Isolation, partial characterization, and mode of action of Acidocin J1132, a two-component bacteriocin produced by Lactobacillus acidophilus JCM 1132.

Abstract

Lactobacillus acidophilus JCM 1132 produces a heat-stable, two-component bacteriocin designated acidocin J1132 that has a narrow inhibitory spectrum. Maximum production of acidocin J1132 in MRS broth was detected at pH 5.0. Acidocin J1132 was purified by ammonium sulfate precipitation and sequential cation exchange and reversed-phase chromatographies. Acidocin J1132 activity was associated with two components, termed alpha and beta. On the basis of N-terminal amino acid sequencing and the molecular masses of the alpha and beta components, it is interpreted that the compounds differ by an additional glycine residue in the beta component.
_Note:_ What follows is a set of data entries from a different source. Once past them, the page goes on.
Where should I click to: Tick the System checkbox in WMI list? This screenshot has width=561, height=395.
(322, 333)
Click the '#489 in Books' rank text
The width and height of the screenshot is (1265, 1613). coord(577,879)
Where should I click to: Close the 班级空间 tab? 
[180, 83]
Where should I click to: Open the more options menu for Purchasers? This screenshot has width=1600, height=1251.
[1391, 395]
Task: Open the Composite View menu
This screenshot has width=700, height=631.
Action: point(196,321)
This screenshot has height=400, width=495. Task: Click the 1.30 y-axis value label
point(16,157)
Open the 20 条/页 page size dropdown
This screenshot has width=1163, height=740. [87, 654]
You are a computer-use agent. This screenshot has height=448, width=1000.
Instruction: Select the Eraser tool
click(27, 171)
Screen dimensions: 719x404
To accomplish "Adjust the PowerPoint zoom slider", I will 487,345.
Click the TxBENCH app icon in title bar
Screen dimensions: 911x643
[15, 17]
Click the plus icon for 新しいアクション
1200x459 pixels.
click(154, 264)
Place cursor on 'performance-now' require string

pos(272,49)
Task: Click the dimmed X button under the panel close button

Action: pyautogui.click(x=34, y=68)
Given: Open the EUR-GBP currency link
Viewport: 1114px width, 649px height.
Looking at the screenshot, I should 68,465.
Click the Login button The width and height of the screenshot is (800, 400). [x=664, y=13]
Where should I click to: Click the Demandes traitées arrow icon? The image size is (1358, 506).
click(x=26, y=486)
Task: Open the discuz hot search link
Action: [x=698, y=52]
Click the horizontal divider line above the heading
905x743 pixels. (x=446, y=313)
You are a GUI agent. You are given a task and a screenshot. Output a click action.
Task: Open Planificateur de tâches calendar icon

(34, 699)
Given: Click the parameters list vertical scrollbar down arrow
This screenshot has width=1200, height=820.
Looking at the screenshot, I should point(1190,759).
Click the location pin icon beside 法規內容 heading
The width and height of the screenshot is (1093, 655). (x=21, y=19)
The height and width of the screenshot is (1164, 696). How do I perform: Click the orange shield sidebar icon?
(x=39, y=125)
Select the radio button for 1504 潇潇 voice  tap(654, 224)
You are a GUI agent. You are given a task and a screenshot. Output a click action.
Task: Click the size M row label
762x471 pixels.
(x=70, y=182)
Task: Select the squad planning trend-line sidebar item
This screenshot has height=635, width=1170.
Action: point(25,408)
Both alpha and beta had inhibitory activity, and an increase in activity by the complementary action of the two components was observed. Acidocin J1132 is bactericidal and dissipates the membrane potential and the pH gradient in sensitive cells, which affect such proton motive force-dependent processes as amino acid transport. Acidocin J1132 also caused efflux of preaccumulated amino acid taken up via a unidirectional ATP-driven transport system. Secondary structure prediction revealed the presence of an amphiphilic alpha-helix region that could form hydrophilic pores. These results suggest that acidocin J1132 is a pore-forming bacteriocin that creates cell membrane channels through the "barrel-stave" mechanism.